Your tasks:
1. Copy everything in the Bible study from "So, how do we" down to "guard too much.".
2. Which two verses does the Bible study cite for being aware of ways we could be tempted by our own desires?

··· Text section

So, how do we balance being aware of men and following the example of Christ in being willing to suffer for others to be saved? That is what we are going to examine in this study. We know, as Christians, there are going to be times wherein we suffer for the sake of righteousness (Matthew 5:10-12, John 15:19-21, John 16:33, Acts 14:22, and II Timothy 3:12). Our question is, what criteria do we use as to when to make ourselves vulnerable and when not to? Understand this before we proceed, I am sure we cannot cover “all the bases” on this subject in this short study. What we’ll aim for is a better grasp of when not to guard too much.

When Not To Guard Too Much

There is no Scriptural way to conclude there is ever a time wherein we are to be completely off guard. Being aware (Matthew 16:6, I Corinthians 16:13, Philippians 3:1-3, Colossians 2:8, and Revelation 3:2) and sober (Titus 2:2, Titus 2:6, I Peter 1:13, I Peter 4:7, and I Peter 5:8) are attributes of faithful Christians. Being cautious of others causing us to fall away is always right (Proverb 4:14-15, Proverbs 13:20, I Corinthians 15:33, and II Peter 2:1-3). We are even supposed to be aware of our own selves and any ways wherein we could be tempted by our own desires (Matthew 26:41 and I Peter 2:11). Considering all of those points, we should be able to see how hard it could be to let our guard down, even just a tiny bit.

······
··· Record excerpts

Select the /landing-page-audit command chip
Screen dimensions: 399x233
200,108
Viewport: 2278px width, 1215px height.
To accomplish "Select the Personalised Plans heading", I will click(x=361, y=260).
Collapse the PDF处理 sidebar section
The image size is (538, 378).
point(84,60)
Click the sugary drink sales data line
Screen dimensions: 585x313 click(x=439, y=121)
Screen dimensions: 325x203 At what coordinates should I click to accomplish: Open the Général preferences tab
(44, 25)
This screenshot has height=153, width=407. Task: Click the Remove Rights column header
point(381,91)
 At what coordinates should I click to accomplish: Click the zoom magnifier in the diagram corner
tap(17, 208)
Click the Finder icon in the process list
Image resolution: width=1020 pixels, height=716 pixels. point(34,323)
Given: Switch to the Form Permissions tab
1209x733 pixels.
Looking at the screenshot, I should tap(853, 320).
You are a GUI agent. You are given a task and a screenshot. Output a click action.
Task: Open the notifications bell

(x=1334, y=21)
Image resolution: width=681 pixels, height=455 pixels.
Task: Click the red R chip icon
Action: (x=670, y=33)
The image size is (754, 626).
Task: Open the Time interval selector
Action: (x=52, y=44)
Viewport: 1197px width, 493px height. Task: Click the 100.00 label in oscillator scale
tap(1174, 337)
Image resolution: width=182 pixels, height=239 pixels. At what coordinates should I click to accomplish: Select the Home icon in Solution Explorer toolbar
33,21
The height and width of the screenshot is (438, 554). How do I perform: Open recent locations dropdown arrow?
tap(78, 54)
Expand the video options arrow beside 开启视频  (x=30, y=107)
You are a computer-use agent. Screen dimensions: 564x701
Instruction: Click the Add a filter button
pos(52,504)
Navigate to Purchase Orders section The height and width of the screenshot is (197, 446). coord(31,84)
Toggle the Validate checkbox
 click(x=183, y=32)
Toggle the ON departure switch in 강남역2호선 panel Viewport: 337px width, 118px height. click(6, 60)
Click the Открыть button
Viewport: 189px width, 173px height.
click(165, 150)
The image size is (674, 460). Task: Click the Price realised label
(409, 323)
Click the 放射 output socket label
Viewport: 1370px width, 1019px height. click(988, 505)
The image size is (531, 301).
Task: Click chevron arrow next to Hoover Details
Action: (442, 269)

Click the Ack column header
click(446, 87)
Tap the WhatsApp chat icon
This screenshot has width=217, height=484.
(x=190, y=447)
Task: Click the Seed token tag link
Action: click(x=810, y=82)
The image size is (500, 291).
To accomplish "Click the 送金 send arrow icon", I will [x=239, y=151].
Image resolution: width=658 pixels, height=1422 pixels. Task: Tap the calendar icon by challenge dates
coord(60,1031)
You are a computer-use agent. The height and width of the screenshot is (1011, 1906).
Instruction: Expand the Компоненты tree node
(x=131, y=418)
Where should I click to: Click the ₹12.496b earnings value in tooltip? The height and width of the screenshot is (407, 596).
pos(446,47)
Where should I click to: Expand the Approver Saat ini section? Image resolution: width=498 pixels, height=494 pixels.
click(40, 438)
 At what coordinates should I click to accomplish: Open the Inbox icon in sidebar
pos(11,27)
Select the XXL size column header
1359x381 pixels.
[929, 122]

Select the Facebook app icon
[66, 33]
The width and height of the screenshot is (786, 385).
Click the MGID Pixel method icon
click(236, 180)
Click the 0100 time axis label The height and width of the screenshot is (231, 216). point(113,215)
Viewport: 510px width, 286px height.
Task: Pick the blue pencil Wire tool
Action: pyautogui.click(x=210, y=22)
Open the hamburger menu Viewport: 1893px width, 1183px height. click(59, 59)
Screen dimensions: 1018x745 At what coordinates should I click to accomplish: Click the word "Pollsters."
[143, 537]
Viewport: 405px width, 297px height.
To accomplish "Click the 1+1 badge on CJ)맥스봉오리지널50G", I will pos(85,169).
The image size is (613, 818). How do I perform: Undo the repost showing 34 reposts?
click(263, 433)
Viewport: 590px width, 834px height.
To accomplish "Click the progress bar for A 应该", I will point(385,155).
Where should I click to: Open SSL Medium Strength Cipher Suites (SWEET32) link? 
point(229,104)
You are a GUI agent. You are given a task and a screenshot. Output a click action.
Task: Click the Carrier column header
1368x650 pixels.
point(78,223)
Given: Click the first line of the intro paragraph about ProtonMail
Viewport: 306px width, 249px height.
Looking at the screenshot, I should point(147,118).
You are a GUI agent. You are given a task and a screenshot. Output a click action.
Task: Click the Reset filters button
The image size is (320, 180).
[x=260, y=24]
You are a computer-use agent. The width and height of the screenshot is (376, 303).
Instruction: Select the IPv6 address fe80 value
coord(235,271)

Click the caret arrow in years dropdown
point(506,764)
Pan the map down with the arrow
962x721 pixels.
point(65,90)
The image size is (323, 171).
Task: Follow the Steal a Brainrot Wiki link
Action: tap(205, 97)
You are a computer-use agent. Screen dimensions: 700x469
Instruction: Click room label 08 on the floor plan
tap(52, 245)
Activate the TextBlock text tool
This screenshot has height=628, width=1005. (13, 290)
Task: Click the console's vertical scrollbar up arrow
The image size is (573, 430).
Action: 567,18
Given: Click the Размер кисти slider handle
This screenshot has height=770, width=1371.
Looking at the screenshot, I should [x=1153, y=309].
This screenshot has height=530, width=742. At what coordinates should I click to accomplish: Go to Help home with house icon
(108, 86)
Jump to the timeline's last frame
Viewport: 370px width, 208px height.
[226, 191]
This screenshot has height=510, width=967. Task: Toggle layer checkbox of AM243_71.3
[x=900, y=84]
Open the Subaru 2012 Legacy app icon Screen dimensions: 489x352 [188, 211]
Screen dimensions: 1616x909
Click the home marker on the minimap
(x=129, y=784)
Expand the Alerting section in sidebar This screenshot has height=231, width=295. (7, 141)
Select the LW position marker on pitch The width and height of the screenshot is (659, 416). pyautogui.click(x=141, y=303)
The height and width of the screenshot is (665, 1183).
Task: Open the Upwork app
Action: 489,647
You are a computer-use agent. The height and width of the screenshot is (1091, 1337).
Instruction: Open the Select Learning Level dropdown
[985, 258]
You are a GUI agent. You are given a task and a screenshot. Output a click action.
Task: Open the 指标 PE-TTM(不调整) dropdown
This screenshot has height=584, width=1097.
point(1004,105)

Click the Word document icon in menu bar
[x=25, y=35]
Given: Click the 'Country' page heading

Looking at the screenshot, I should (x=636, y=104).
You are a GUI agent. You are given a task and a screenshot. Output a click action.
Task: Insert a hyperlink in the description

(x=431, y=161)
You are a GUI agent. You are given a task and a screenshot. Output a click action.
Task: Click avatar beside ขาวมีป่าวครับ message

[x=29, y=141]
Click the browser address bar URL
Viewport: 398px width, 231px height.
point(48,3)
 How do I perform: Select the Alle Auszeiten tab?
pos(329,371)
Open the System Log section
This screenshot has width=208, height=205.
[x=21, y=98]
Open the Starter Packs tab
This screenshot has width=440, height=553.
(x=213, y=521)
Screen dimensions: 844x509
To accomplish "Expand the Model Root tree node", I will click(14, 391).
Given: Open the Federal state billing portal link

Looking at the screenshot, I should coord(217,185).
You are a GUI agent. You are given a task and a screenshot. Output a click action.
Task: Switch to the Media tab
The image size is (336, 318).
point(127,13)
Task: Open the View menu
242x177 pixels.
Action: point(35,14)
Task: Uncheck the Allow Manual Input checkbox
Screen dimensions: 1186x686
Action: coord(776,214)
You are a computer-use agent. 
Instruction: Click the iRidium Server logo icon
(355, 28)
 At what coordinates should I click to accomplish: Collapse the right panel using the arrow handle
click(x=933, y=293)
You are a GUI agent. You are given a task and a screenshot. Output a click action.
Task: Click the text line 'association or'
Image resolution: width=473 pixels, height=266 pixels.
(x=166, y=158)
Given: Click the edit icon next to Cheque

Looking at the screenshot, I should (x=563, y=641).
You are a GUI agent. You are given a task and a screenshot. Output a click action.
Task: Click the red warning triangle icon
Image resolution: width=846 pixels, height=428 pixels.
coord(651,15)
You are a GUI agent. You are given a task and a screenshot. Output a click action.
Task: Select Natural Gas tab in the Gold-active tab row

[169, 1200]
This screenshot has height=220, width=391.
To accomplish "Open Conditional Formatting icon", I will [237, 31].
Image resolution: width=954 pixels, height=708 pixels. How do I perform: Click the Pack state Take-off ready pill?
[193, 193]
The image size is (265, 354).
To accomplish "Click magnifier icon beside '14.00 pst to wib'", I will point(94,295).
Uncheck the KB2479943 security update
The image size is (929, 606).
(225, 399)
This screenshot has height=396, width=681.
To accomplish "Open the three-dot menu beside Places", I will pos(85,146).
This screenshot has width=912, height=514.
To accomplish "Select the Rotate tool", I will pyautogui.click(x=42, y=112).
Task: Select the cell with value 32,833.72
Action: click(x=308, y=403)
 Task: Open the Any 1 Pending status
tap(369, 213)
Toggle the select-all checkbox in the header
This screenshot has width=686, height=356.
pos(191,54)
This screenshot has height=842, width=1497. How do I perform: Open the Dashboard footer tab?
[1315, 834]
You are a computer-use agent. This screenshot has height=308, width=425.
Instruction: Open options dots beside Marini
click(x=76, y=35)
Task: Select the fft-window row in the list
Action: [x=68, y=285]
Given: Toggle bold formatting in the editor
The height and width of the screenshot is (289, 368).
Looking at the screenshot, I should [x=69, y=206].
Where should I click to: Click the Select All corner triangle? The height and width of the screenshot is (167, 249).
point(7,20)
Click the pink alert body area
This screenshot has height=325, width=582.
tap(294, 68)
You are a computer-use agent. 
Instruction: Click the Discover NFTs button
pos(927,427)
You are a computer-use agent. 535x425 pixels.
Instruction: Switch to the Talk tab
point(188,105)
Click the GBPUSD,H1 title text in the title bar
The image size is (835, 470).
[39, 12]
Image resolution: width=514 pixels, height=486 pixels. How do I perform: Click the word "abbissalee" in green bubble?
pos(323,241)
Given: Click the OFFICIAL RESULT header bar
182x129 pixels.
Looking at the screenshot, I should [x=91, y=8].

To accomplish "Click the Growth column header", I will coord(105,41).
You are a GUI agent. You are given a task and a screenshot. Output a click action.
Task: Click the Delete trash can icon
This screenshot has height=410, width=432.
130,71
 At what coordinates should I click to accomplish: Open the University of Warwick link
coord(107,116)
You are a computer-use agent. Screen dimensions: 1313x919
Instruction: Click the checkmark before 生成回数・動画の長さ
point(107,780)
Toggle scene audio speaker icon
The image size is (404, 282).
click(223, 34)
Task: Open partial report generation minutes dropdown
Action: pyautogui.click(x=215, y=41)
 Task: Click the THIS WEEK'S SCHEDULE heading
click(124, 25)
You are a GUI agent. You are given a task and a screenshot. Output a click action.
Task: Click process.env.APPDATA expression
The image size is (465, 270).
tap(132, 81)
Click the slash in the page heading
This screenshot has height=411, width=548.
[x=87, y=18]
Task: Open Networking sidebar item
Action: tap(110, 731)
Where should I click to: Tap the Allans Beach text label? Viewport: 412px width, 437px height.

······

Task-by-task results:
1.
So, how do we balance being aware of men and following the example of Christ in being willing to suffer for others to be saved? That is what we are going to examine in this study. We know, as Christians, there are going to be times wherein we suffer for the sake of righteousness (Matthew 5:10-12, John 15:19-21, John 16:33, Acts 14:22, and II Timothy 3:12). Our question is, what criteria do we use as to when to make ourselves vulnerable and when not to? Understand this before we proceed, I am sure we cannot cover “all the bases” on this subject in this short study. What we’ll aim for is a better grasp of when not to guard too much.

2. Matthew 26:41 and I Peter 2:11.